OPINION PER CURIAM, March 21, 1968:
This is an appeal from the grant of a demurrer in a prosecution for furnishing malt and brewed beverages *176 to minors, the basis of which was that the Commonwealth had failed to prove beyond a reasonable doubt that the beverage served was in fact that type of beverage which is specifically prohibited by statute. Commonwealth v. Hefferman and Brodski, 96 Pa. Super. 351 (1929).
Article IV, § 493(1) of the Liquor Code, Act of April 12, 1951, P.L. 90, Art. IV, § 493, as amended, 47 P.S. § 4-493(1), provides that it shall be unlawful "for any . . . person to . . . furnish or give any . . . malt or brewed beverages . . . or to permit any . . . malt or brewed beverages to be . . . furnished or given. . . to any minor . . . ."
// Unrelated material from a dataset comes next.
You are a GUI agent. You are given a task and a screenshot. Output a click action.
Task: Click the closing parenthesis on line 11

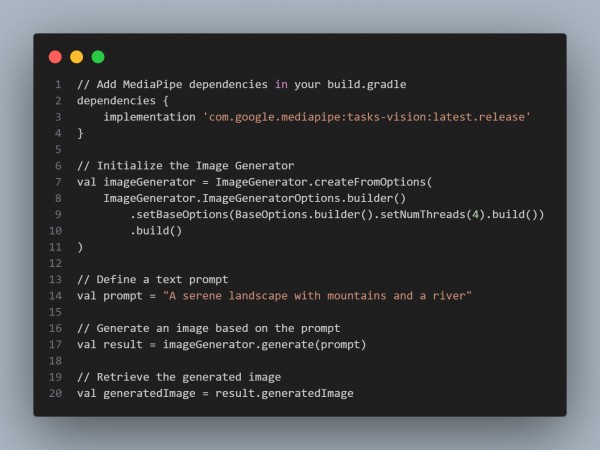[x=80, y=247]
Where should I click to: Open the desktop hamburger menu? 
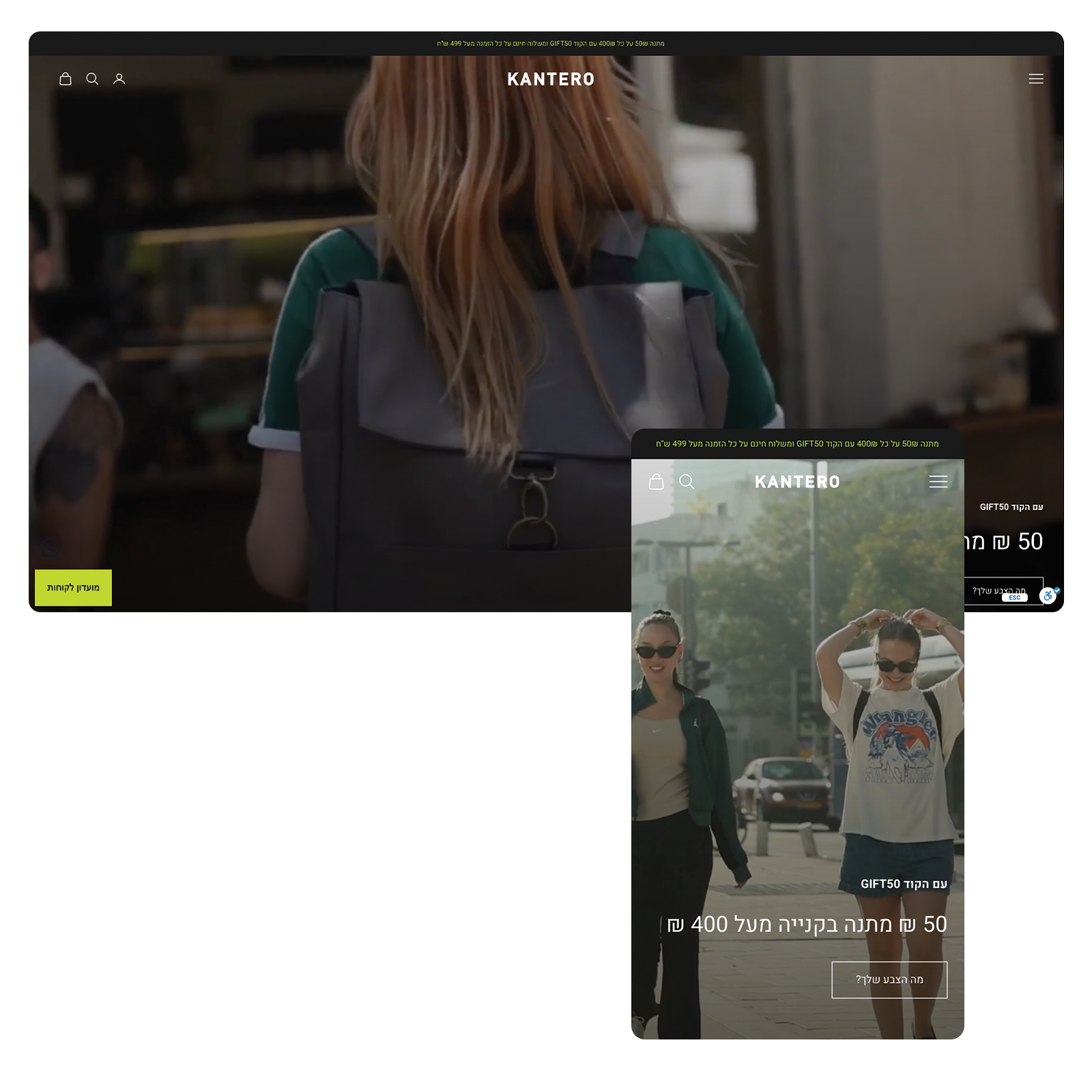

Article I, § 102, defines "malt or brewed beverages" as "any beer, lager beer, ale, porter, or similar fermented malt beverage containing one-half of one per centum or more of alcohol by volume, by whatever name such beverage may be called." (Emphasis added.)
The Commonwealth made no effort to prove that the beverage was a "malt or brewed beverage" as defined in the Code, apparently being content to rest on statements by the minors involved that they were served "beer" and that they saw "beer" being served to others.
The Green Gate Inn Liquor License Case, 185 Pa. Super. 214, 138 A.2d 292 (1958), cited by appellant is inapplicable, since in that case the defendant was licensed to serve liquor and the men who testified as to intoxicating beverages being served were agents of the Pennsylvania Liquor Control Board, admittedly competent and specially qualified to judge the nature of the beverage.
The order of the court below is affirmed.
WRIGHT, P.J., and MONTGOMERY, J., dissent and would grant a new trial.